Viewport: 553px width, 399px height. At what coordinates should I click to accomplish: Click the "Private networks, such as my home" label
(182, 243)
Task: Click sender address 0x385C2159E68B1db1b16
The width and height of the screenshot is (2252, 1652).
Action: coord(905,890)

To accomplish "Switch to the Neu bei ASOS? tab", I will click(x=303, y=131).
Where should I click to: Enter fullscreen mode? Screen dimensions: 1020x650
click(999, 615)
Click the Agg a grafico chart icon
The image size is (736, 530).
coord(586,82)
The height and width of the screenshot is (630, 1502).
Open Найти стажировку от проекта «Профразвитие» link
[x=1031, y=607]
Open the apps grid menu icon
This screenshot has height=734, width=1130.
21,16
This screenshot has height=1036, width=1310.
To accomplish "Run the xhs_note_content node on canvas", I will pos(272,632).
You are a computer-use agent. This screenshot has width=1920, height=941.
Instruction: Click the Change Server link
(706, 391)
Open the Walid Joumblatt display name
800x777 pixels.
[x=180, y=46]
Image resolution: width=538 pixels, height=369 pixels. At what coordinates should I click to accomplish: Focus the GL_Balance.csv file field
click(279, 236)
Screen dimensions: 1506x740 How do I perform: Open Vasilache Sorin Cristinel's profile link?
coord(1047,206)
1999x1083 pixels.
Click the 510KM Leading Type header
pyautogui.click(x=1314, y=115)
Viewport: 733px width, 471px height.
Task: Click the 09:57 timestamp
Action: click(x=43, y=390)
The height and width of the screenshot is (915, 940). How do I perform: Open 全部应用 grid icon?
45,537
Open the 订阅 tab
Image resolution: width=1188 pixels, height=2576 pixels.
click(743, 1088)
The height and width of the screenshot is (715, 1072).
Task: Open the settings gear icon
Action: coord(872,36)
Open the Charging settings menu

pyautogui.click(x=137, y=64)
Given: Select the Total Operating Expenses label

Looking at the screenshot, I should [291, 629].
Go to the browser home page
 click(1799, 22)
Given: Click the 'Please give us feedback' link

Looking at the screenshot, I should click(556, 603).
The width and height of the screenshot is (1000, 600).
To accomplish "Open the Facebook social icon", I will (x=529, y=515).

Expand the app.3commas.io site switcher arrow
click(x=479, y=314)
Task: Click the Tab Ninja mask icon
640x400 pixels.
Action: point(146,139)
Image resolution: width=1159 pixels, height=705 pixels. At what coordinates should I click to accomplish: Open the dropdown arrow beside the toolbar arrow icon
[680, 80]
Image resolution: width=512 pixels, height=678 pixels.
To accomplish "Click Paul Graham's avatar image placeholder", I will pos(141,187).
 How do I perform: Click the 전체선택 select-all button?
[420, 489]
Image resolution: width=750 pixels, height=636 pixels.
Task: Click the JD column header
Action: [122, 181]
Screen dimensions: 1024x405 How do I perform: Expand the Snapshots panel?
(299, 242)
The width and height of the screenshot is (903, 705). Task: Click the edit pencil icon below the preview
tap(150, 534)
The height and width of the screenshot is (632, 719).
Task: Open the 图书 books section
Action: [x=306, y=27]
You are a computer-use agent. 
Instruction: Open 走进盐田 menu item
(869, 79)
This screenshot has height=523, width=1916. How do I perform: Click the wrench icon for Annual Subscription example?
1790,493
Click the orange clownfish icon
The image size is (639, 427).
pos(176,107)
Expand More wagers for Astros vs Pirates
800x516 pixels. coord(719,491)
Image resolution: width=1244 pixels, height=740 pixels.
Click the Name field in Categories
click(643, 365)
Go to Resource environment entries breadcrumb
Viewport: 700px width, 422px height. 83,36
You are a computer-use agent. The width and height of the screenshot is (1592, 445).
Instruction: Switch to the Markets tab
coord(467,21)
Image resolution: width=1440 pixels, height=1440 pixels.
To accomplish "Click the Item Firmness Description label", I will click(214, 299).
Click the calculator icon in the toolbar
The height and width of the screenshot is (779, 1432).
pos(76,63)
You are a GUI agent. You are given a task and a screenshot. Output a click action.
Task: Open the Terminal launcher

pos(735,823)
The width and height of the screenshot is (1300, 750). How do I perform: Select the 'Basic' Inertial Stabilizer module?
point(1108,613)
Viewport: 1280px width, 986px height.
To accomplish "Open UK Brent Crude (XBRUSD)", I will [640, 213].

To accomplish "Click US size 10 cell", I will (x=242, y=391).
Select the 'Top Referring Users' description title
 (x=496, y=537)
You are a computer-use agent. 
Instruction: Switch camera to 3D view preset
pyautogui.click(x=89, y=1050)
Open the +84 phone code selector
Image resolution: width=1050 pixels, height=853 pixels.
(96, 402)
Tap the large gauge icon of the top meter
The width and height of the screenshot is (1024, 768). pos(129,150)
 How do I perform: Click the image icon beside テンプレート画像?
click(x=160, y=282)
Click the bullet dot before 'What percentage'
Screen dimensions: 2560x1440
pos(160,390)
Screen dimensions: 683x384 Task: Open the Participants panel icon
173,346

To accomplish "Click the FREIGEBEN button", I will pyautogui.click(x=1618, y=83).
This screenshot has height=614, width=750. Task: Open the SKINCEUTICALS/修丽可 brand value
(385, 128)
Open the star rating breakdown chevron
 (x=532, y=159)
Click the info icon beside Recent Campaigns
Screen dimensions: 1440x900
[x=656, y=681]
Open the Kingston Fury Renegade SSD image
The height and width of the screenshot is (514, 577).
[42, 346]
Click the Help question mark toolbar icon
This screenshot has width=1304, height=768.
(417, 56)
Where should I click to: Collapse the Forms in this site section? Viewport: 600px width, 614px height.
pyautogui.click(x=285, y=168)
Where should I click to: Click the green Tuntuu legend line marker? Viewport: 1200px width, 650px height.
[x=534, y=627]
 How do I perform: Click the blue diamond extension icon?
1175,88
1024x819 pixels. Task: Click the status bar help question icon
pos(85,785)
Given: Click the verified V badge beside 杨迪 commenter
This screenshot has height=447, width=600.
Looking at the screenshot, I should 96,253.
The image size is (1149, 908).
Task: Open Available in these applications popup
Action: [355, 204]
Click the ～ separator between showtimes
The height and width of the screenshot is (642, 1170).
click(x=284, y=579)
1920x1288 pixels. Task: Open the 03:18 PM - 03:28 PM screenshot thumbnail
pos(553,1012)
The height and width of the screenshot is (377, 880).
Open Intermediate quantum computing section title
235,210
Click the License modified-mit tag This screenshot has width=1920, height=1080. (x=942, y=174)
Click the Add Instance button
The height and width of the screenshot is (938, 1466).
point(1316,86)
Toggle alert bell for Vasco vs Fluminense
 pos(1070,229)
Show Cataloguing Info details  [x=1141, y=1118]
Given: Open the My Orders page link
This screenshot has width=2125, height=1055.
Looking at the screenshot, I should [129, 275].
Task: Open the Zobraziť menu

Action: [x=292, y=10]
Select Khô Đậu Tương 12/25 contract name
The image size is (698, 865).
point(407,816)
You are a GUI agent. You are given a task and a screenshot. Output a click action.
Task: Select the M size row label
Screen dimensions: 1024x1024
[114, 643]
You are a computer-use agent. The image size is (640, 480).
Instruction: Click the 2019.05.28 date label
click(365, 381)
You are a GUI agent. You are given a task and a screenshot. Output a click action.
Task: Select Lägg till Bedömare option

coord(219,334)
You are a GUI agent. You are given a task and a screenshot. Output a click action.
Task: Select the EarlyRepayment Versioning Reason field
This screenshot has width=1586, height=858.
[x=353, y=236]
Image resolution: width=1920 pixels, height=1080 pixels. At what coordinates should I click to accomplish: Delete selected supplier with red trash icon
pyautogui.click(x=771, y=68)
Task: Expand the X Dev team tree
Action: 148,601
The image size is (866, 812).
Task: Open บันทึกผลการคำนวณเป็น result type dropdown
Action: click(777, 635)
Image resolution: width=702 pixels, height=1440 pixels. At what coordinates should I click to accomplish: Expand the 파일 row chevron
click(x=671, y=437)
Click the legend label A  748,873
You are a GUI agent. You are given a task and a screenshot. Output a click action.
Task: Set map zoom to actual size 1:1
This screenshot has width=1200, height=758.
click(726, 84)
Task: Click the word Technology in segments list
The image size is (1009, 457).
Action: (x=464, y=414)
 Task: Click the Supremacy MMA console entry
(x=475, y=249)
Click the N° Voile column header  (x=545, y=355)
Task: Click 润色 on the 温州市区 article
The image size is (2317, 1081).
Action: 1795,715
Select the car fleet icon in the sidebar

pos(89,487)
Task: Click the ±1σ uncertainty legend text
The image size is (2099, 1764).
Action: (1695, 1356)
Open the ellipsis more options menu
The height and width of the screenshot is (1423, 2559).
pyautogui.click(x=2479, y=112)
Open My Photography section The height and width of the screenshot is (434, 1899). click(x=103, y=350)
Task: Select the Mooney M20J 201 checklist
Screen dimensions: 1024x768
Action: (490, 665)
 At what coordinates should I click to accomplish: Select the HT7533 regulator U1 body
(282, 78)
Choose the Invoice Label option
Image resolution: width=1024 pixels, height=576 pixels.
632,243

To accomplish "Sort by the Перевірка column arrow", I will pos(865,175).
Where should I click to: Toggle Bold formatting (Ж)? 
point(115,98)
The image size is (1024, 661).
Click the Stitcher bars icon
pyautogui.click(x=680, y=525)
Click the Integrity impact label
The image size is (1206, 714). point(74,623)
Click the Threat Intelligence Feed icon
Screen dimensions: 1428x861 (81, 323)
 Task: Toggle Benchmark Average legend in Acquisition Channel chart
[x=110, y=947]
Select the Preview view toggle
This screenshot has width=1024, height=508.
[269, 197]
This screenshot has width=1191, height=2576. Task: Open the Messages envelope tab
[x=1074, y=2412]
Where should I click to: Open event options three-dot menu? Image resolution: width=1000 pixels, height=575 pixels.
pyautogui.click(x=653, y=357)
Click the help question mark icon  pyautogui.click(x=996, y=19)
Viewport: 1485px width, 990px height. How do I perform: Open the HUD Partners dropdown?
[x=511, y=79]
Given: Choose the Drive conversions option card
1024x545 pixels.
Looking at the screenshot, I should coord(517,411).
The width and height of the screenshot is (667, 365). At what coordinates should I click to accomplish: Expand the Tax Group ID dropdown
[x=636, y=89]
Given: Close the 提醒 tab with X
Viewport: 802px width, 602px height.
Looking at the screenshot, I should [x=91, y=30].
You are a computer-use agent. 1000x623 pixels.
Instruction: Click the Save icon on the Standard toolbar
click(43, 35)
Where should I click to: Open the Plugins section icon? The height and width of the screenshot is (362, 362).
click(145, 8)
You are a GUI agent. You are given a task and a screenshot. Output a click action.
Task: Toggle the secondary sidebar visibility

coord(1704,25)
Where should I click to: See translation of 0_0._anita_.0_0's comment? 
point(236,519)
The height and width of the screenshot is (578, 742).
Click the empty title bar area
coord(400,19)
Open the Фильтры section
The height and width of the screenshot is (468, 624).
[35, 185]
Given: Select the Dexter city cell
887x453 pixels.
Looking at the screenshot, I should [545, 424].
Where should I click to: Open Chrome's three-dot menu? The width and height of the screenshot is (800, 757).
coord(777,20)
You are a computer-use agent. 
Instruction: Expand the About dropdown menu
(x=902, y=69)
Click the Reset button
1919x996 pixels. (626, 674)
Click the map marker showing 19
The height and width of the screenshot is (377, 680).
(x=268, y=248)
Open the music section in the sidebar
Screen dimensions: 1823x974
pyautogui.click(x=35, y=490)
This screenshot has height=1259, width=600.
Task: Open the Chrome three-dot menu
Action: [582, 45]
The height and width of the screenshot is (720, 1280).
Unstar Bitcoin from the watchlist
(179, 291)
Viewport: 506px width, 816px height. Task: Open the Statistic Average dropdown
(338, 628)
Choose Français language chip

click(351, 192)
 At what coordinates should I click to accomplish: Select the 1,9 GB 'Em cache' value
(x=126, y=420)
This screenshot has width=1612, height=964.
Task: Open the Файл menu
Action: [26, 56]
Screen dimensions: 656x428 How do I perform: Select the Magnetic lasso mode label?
------------------------------
* [STATED GOAL]
Please turn the listing above, from the line with "Open the +84 phone code selector" up to and including the line with "pos(85,785)", into a numbered list with one line per item. Leave out blank lines.

* [THE RESPONSE]
1. Open the +84 phone code selector
2. Image resolution: width=1050 pixels, height=853 pixels.
3. (96, 402)
4. Tap the large gauge icon of the top meter
5. The width and height of the screenshot is (1024, 768). pos(129,150)
6.  How do I perform: Click the image icon beside テンプレート画像?
7. click(x=160, y=282)
8. Click the bullet dot before 'What percentage'
9. Screen dimensions: 2560x1440
10. pos(160,390)
11. Screen dimensions: 683x384 Task: Open the Participants panel icon
12. 173,346
13. To accomplish "Click the FREIGEBEN button", I will pyautogui.click(x=1618, y=83).
14. This screenshot has height=614, width=750. Task: Open the SKINCEUTICALS/修丽可 brand value
15. (385, 128)
16. Open the star rating breakdown chevron
17.  (x=532, y=159)
18. Click the info icon beside Recent Campaigns
19. Screen dimensions: 1440x900
20. [x=656, y=681]
21. Open the Kingston Fury Renegade SSD image
22. The height and width of the screenshot is (514, 577).
23. [42, 346]
24. Click the Help question mark toolbar icon
25. This screenshot has width=1304, height=768.
26. (417, 56)
27. Where should I click to: Collapse the Forms in this site section? Viewport: 600px width, 614px height.
28. pyautogui.click(x=285, y=168)
29. Where should I click to: Click the green Tuntuu legend line marker? Viewport: 1200px width, 650px height.
30. [x=534, y=627]
31.  How do I perform: Click the blue diamond extension icon?
32. 1175,88
33. 1024x819 pixels. Task: Click the status bar help question icon
34. pos(85,785)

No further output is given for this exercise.